Life is Both/And/All: Leaving Binary Thinking Behind in Spiritual Growth

Written by: David Herrin

Many of us were taught to think in black and white – faithful or unfaithful, right or wrong, obedient or disobedient. In church, family, and community, this binary thinking often define belonging (“in” groups and “out” groups). But life, relationships, and faith are rarely so simple. The truth is that spiritual growth often lives in paradox, complexity, and nuance. Embracing this “both/and” mindset can help us move from rigid judgment to authentic understanding, deeper compassion, and a richer connection with God, others, and ourselves.

The Problem with Binary Thinking

Binary thinking – seeing the world in opposites – is comforting because it simplifies complex reality. It gives clear rules, easy choices, and immediate moral clarity. But it also comes at a cost:

  • Suppressing inner conflict – When life or doctrine feels contradictory, we may silence questions instead of exploring them.
  • Shame and guilt – If we don’t fit perfectly into prescribed roles, we feel unworthy or broken.
  • Rigid judgment of others – Black-and-white thinking encourages categorizing people as “good” or “bad” based on adherence to rules, rather than seeing them as whole and evolving human beings, capable of many different choices, opinions, and perspectives, some that may not necessarily be “good” or “bad”, just as “thoughts are just thoughts, not truth”.
  • Stunted growth – When life is reduced to either/or, we miss opportunities for deeper insight, empathy, and nuanced faith.

Psychologically, rigid dichotomies can increase anxiety, depression, and identity confusion, because human experience is inherently multifaceted. In counseling, we see that embracing paradox allows clients to tolerate uncertainty, integrate conflicting emotions, and make values-based decisions.

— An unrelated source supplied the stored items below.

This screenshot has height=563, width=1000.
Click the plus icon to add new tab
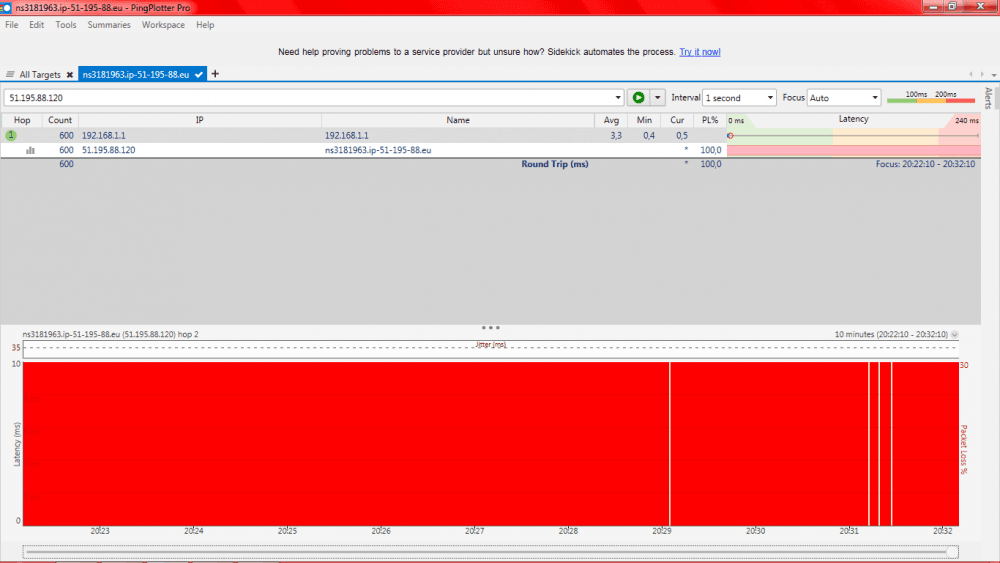click(x=215, y=74)
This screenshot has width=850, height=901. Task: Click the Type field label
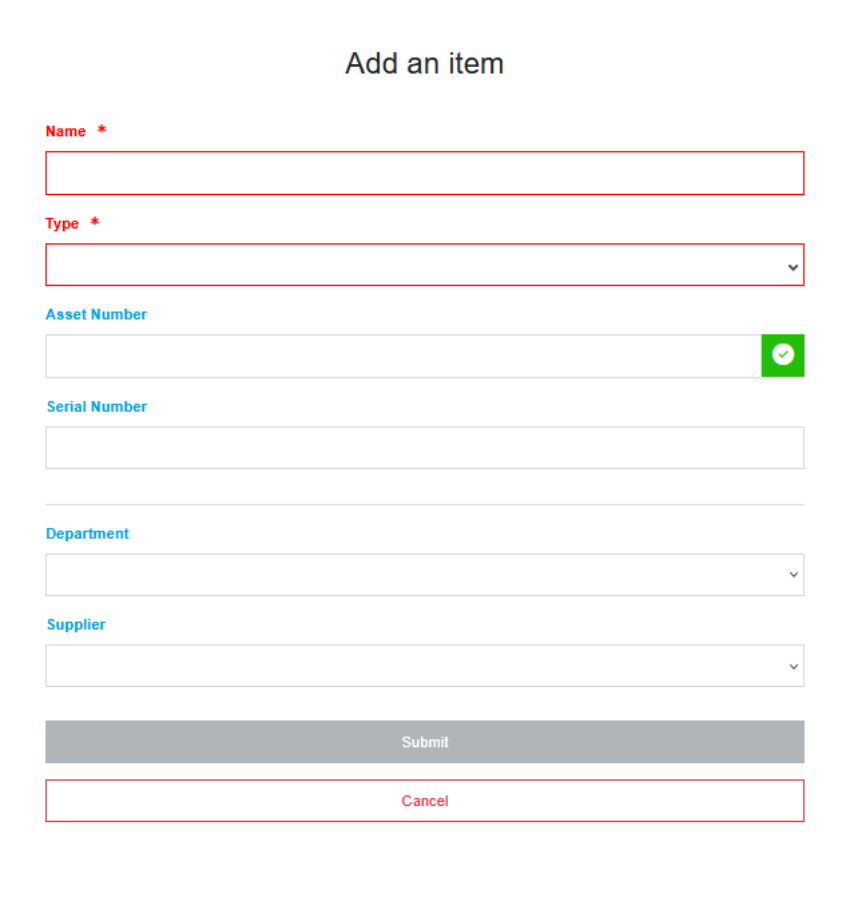[x=62, y=223]
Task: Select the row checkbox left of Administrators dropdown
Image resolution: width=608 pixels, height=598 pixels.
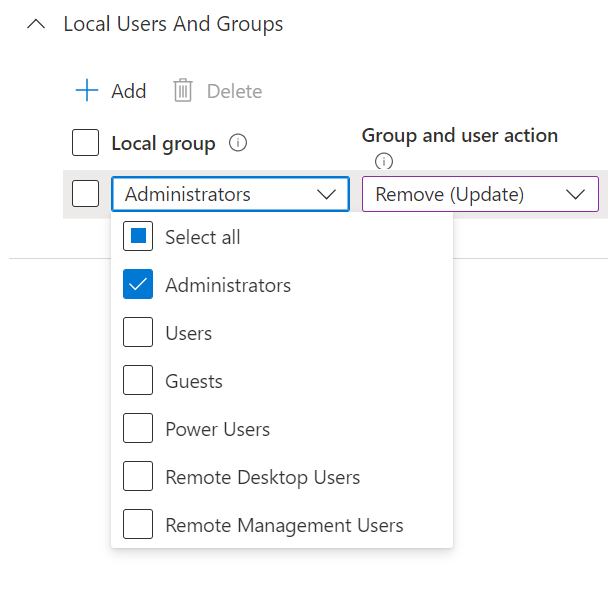Action: 86,194
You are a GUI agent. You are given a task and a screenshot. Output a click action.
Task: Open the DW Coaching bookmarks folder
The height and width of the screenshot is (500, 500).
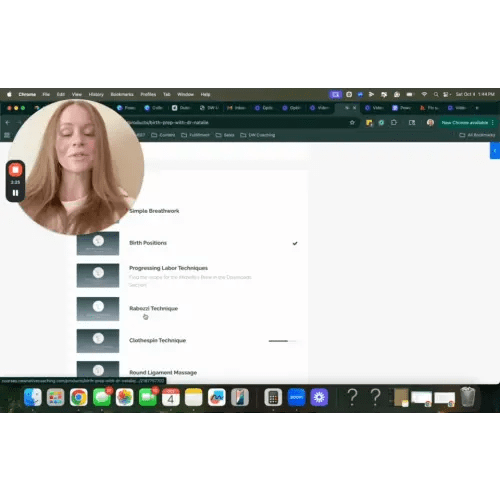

Why Both/And Thinking Matters in Spirituality

Faith is often presented as a series of absolutes, but many spiritual truths exist in tension:

  • Obedience and discernment – Following commandments while questioning how they apply to our lived experience.
  • Faith and doubt – Believing deeply while acknowledging questions and uncertainty.
  • Humility and agency – Trusting in God while taking responsibility for our choices.
  • Community and individuality – Participating in shared religious culture while preserving personal integrity.

Embracing these paradoxes isn’t compromise; it’s a sign of maturity. Theologically, nuance allows for a richer experience of grace, mercy, and divine complexity. Psychologically, it reduces black-and-white cognitive distortions, helping us navigate conflict, relationships, and moral ambiguity with flexibility and resilience.

Life is all things: chaotic and organized, brutal and kind, serious and silly, exciting and boring, and everything in between the extremes. What if we accepted that the world is simultaneously friendly and dangerous, and chose to focus on what matters – without denying reality or giving ourselves over to fear? Conflict and discomfort are inevitable, but they are not inherently dangerous. They are often invitations to practice discernment, courage, and self-trust.

Conflict and Discomfort: A Playground, Not a Trap

Much of the fear around disagreement comes from past experiences where conflict truly was dangerous. But most of the time, the perceived threat is exaggerated. Like a cold shower, difficult conversations, minor criticism, or differing perspectives can be uncomfortable, but they do not threaten survival. Learning to sit in that discomfort, speak up despite it, and navigate tension with integrity is key to emotional and spiritual growth.

Ask yourself: What am I actually afraid of? Is it conflict itself, or the fear of being wrong, rejected, embarrassed, or unlovable? Recognizing these fears and understanding that your nervous system might be overreacting allows you to respond consciously rather than reflexively.

Personal Anecdote: Wrestling With Two Truths

I remember a young adult Sunday School discussion where two seemingly opposing truths came up: the importance of obedience and the value of personal revelation. Many people wanted to choose one or the other. They were uncomfortable with tension and sought a single “correct” answer.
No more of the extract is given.